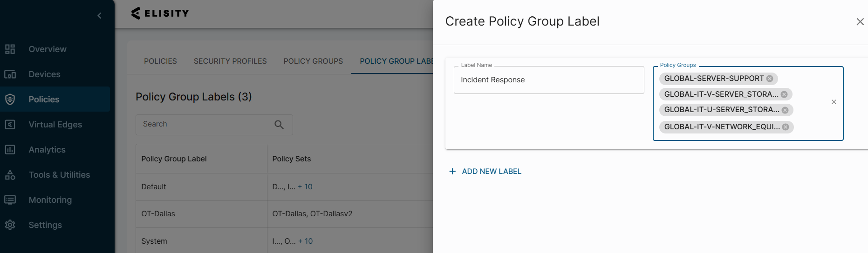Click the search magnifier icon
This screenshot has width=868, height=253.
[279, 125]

* * *

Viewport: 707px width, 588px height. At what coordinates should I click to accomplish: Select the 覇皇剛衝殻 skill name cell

* * *

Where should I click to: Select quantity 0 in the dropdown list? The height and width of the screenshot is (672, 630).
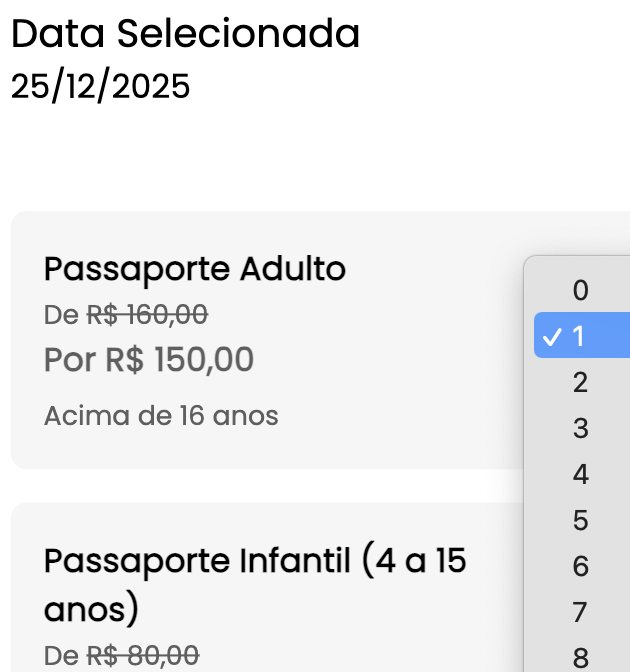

TASK TO CARRY OUT:
Determine how many lines of the material include the string "should", and give only the resulting number.

ANSWER AREA:
2